AT A time like when the coronavirus pandemic has forced schools to close in over 130 countries, having offices and business areas also locked up, and people practicing “social distancing,” the internet is definitely providing a lifeline.
More than ever, the internet has become a rallying point where people now access critical information about every aspect of life. It enables the rights to education, health, and religion with telemedicine, schools, and even religious worship going online, and may be essential for saving peoples’ livelihoods and key parts of economies.
However, this global shift assumes that all people have access to the internet. Unfortunately, this isn’t the case. Approximately half of the world’s population (46 percent) is not connected to the internet. According to United Nations estimates, despite the fact that internet access is considered a fundamental enabler of human rights and governments around the world have committed to provide universal and affordable internet access by 2020, people in the least developed countries remain the least connected.
Airing his view on how to bridge the digital divide that had been thrown to the public glare by the sudden emergence of COVID-19 pandemic and lockdown it brought along, Mr Adolphus Igwe, a lecturer in the department of Computer Science in one of the private universities in Nigeria said, “while high technology cannot possibly and directly deliver humans from the current COVID-19 virus, it could at least help in picking up some of the slack associated with the pandemic. Specifically, as the disease spreads rapidly in many countries and communities, education has been impacted very significantly, and the risk of spreading in schools is particularly high.
So, in this time of social distancing, the world is witnessing one of the swiftest organizational transformations in history, as governments, education and businesses rely heavily on the internet to minimize the disruption caused by lockdowns and other sweeping measures to contain the disease.
But, this increasing reliance on digital platforms has exposed the deep divide between the technology haves and the have-nots both within countries and between different countries. As it concerns education, moving classes online is an easy decision to make, but actualizing it is obviously a very difficult issue. There are two kinds of problems associated with moving learning from the traditional classrooms to the digital phase; the first is the IT savviness of the teachers. Personally, I have been involved with a project to move teaching online in a few private schools in Nigeria.
In the process, I found out that a bigger part of the problem came from the teachers themselves, who by all means tried to resist moving teaching online, using all machinations imaginable to foil the efforts.
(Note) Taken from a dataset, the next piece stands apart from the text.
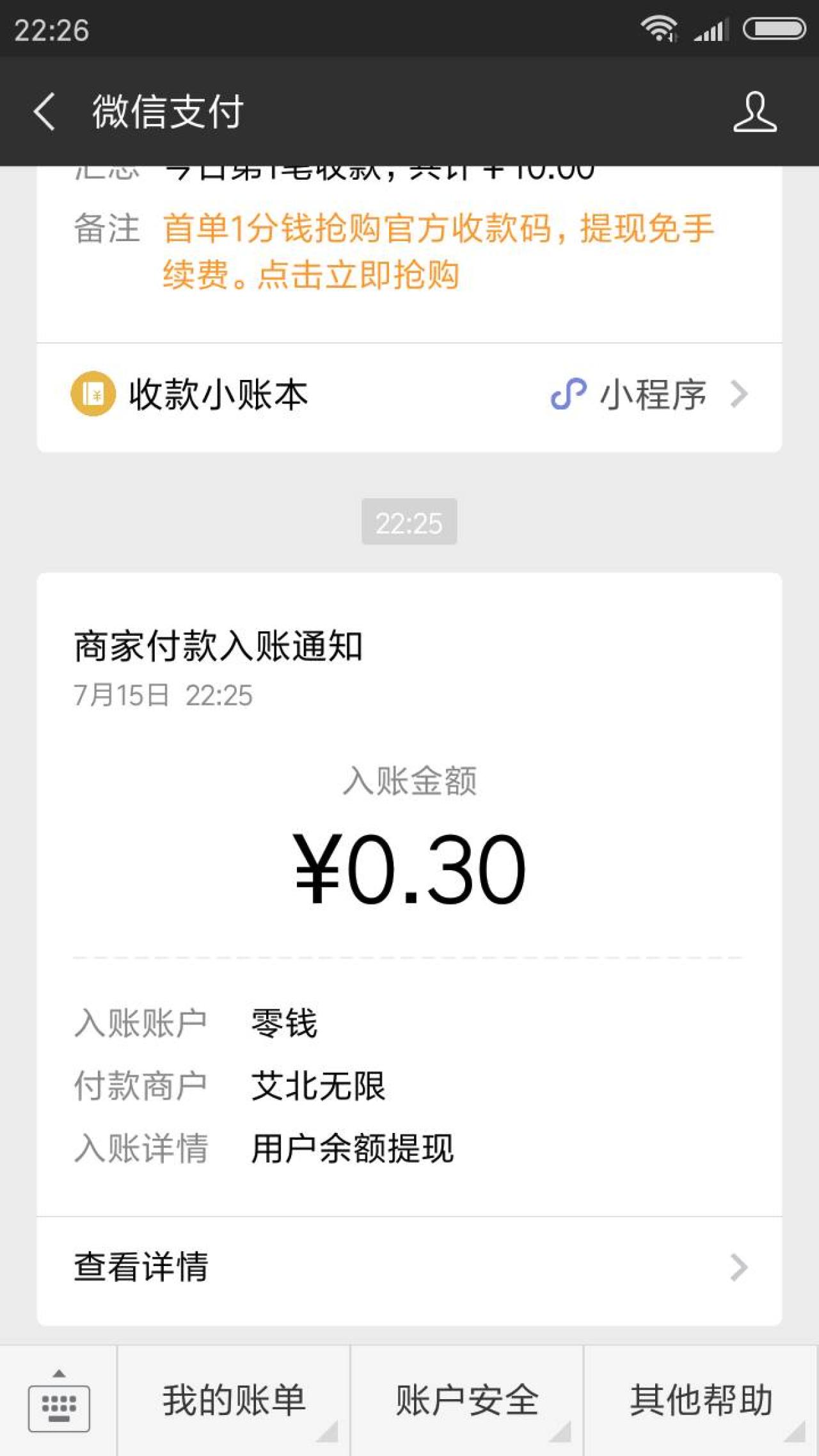
Task: Open the 我的账单 menu
Action: pyautogui.click(x=234, y=1401)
The reason is of course quite simple to understand: the technology gap and the learning curve on the part of the teachers.
Moreso, change is usually difficult for many individuals, who might have been doing things one way for decades, and are quite resistant to adopt other ways. Another reason is the extra workload associated with the development of digital contents – preparing PowerPoint or PDF presentations and recording voices. Again, the availability of user-friendly software media for online teaching cannot be assumed, especially in Nigeria. On the other end of the online course delivery spectrum is the student. Online content delivery requires an Internet connection.
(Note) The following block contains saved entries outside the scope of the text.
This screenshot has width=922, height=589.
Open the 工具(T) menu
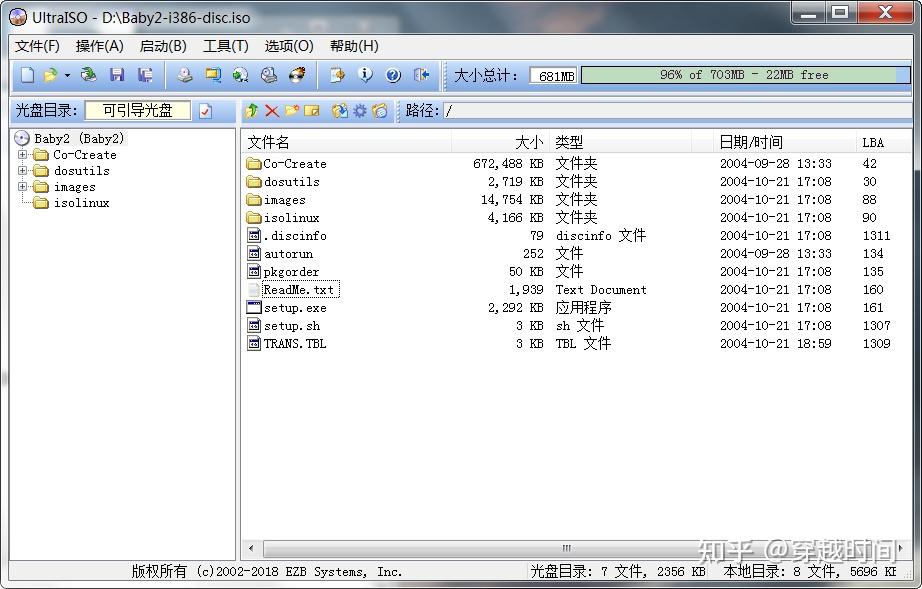pos(226,46)
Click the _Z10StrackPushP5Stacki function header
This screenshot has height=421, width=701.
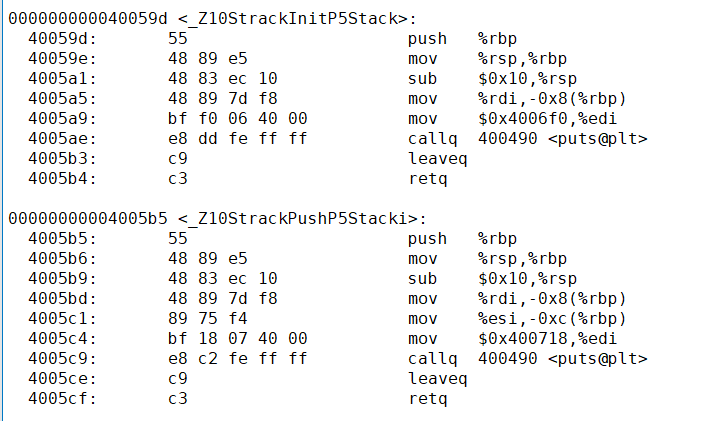[x=217, y=219]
While this may not be much of a difficulty for the teacher, it could be a show-stopper for the student, as not all students have internet connections at home. Even when they do, the bandwidth required to support online content management could be lacking. In many parts of the world, particularly in developing countries like ours (Nigeria), there may be other layers of problems, including unavailability of reliable power supply to support online learning. This digital divide has obviously come to the fore as the world is struggling to find a way around some aspects of a difficult pandemic.
Perhaps the simplest way to close the divide is for the government in partnership with all network providers to subsidise the cost of internet connectivity in Nigeria as we are still listed among the developing countries and as such cannot talk of free Wifi.
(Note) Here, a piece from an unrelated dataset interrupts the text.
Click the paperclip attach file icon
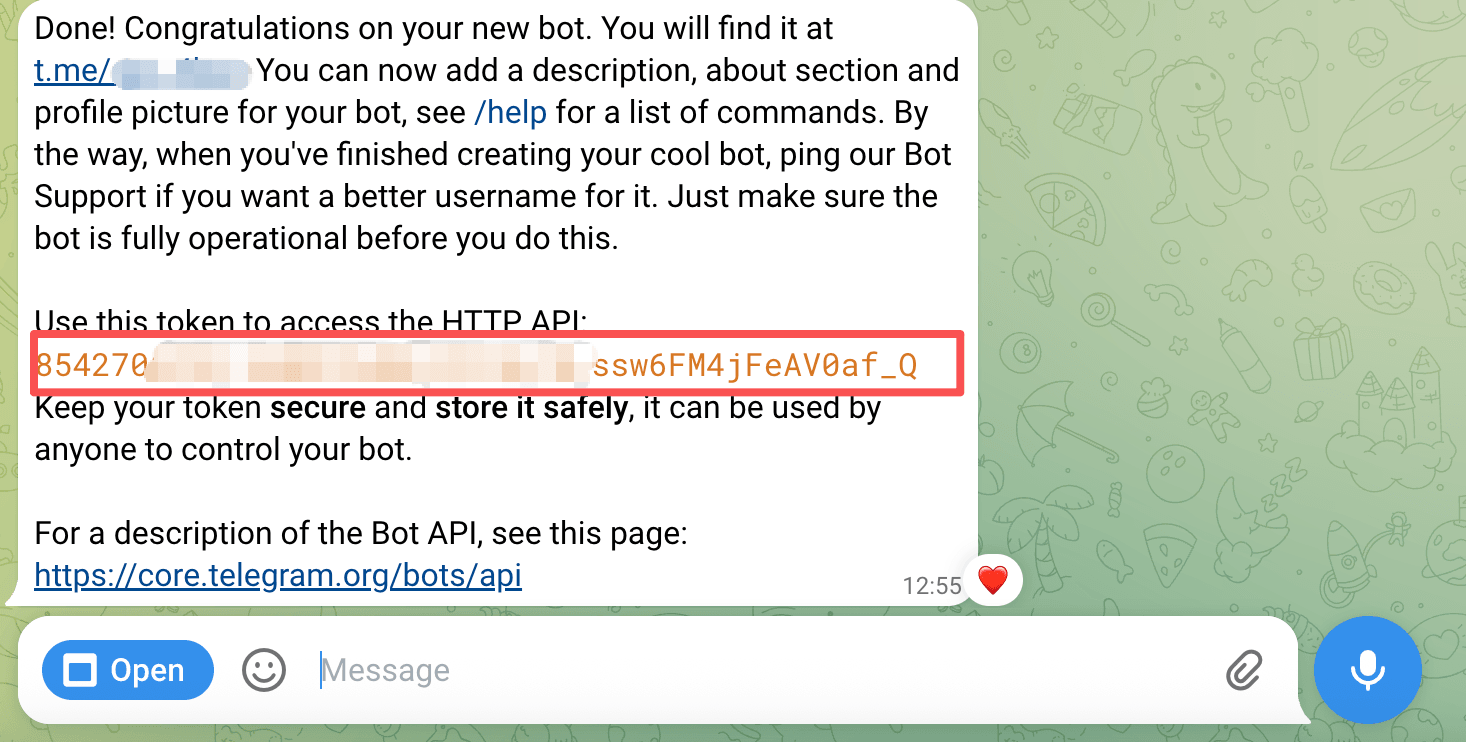This screenshot has height=742, width=1466. click(x=1244, y=670)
Again, when selecting teaching materials, schools may wish to make sure all materials can be downloaded to and stored on devices so that students can access those materials when not connected to the internet or at a lower tariff.
Tools like Microsoft 365 and GoogleApps have both off- and online versions of their word processors, spreadsheets, and presentation programs. Students, teachers alike need to be shown how to enable the versions that can be used without internet access and then synced to an online-accessible version when connectivity becomes available.
On his own part, Mr Bernard Nnaeto, a public servant said, “COVID-19 has exposed a major weakness that education stakeholders must help to tackle, and that is the digital divide in accessing quality education. While children in high- and middle-income economies could study from the comfort of their homes, those from poor families still remain spectators in a world that should provide equal opportunity for all.
So as many nations are trying to take all forms of learning online, it is expected that Nigerian government at all levels, to think of the millions of children whose parents could barely afford two square meals a day not to talk of the needed computer gadgets online learning.
Even those parents, who managed to get those gadgets for their children, could hardly afford the cost of monthly, weekly or daily subscription as the case may be. So if the governments really want to help out, they should find a way to make these gadgets available to these children who really need them.
The government can partner with the good hearted Nigerians, NGO’s, telecommunications and network providers to achieve this feat. I believe that these suggestions will help bridge the global digital divide that had plaguing the world for decades.